◆ WHAT IS NEEDED:
Each line from the one that contains "The height and width of the screenshot is (667, 1303)." through the end of the entries should be repeated exactly, with nothing added.

◆ MATERIAL TO PROCESS:
★ ★ ★

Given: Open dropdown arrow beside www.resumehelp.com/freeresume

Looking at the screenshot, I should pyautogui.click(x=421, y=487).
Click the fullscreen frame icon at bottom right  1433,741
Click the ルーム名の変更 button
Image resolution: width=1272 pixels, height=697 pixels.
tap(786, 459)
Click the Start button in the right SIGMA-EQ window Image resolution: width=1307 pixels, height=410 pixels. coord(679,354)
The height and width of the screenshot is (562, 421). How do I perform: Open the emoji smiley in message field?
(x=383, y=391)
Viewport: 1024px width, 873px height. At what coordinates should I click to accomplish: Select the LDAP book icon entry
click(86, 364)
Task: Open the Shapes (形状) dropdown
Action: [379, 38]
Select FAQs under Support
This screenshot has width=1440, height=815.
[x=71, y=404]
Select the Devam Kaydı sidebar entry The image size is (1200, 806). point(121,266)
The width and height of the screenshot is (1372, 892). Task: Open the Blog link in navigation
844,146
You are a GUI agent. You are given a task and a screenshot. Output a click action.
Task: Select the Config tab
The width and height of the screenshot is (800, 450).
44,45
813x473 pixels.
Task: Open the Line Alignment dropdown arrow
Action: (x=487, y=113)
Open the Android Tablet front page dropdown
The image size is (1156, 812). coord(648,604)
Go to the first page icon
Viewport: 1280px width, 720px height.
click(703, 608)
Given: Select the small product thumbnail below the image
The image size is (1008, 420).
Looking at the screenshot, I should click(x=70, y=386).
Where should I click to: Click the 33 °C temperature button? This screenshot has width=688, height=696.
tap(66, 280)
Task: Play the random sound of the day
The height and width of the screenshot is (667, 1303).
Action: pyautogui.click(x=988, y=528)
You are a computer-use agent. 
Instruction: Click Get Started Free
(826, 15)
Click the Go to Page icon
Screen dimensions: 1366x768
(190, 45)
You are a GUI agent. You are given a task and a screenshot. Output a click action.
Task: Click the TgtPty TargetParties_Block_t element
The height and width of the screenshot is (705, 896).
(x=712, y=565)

★ ★ ★

◆ SOLUTION:
The height and width of the screenshot is (667, 1303).
Action: pyautogui.click(x=988, y=528)
You are a computer-use agent. 
Instruction: Click Get Started Free
(826, 15)
Click the Go to Page icon
Screen dimensions: 1366x768
(190, 45)
You are a GUI agent. You are given a task and a screenshot. Output a click action.
Task: Click the TgtPty TargetParties_Block_t element
The height and width of the screenshot is (705, 896).
(x=712, y=565)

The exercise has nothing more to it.